A bactéria que causa a hanseníase, a Mycobacterium leprae, pode se tornar um elemento-chave para tratar e regenerar partes do nosso corpo, segundo um estudo recente liderado por cientistas da Universidade de Edimburgo, na Escócia.
Experimentos com animais revelaram uma notável capacidade da bactéria de estimular o crescimento saudável de tecidos do corpo — uma "alquimia biológica" que levou, por exemplo, o tamanho do fígado a quase dobrar. Pesquisadores também já observaram que este micróbio consegue converter um tipo de tecido em outro.
São capacidades com motivações egoístas, já que dão à bactéria mais material para infectar. Entretanto, descobrir exatamente como elas fazem isso pode ajudar os humanos a chegar a novos tratamentos — como reconstituir o fígado de pessoas que esperam por um transplante e até reverter os danos decorrentes do envelhecimento em outras partes do corpo.
'Alquimia biológica'
A hanseníase pode comprometer várias funções quando infecta os nervos, a pele e os olhos. Ao longo da história, os infectados por essa doença milenar foram marginalizados.
Buscando conhecer os potenciais da bactéria que causa essa enfermidade, cientistas se voltaram para outro animal afetado pela doença: os tatus.
Os experimentos, realizados nos Estados Unidos, mostraram que a infecção se dirigia para o fígado dos animais, onde a bactéria fazia um sequestro controlado do órgão — reprogramando-o para interesse próprio.
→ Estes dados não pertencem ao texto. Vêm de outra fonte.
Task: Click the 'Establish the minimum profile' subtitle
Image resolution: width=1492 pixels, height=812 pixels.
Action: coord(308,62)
"Foi totalmente inesperado", disse-me o professor Anura Rambukkana, do Centro de Medicina Regenerativa da Universidade de Edimburgo.
Os resultados, publicados na revista científica Cell Reports Medicine, mostraram que o fígado dos tatus quase dobrou de tamanho.
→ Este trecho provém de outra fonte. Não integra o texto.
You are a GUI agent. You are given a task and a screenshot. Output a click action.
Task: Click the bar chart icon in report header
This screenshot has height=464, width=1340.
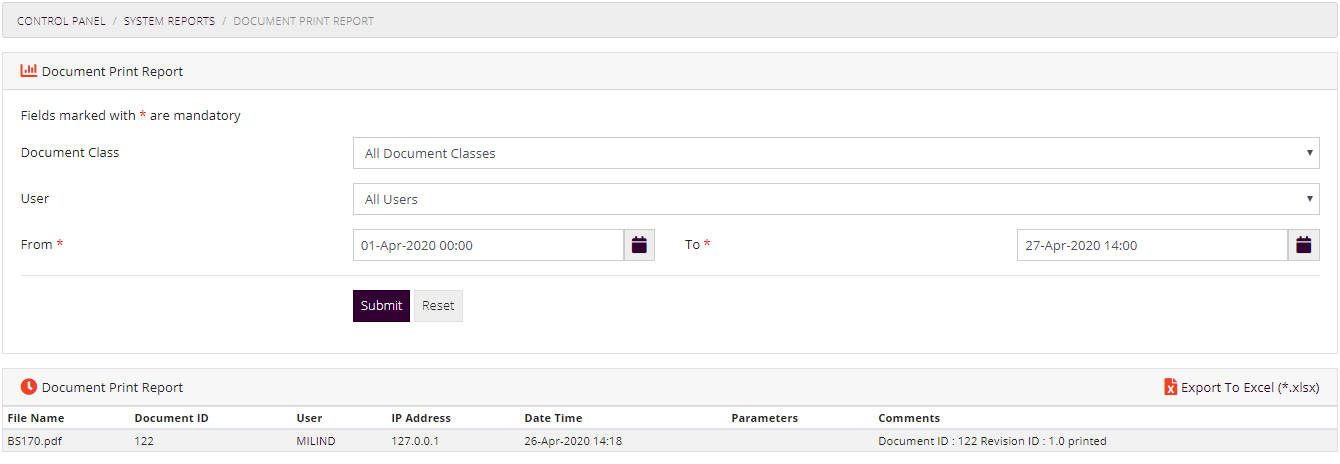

Era esperado que o crescimento pudesse ser defeituoso ou até canceroso, mas uma análise detalhada mostrou que foi um processo saudável e funcional, incluindo um conjunto normal de vasos sanguíneos e dutos biliares.
"É meio espantoso", diz Rambukkana. "Como eles fazem isso? Não há terapia celular que consiga fazer isso."
Resultados 'promissores'
O professor Rambukkana afirma que "o sonho é usar a mesma estratégia bacteriana, usar a engenhosidade das bactérias, para gerar novos tratamentos para regeneração e reparo".
"Você poderia ser capaz de transformar esse mecanismo em uma vacina administrada a cada três meses, algo assim."
Todas essas ideias ainda não foram testadas, no entanto.
Darius Widera, pesquisador da Universidade de Reading, na Inglaterra, comentou: "No geral, os resultados podem abrir caminho para novas abordagens terapêuticas para o tratamento de doenças hepáticas, como a cirrose".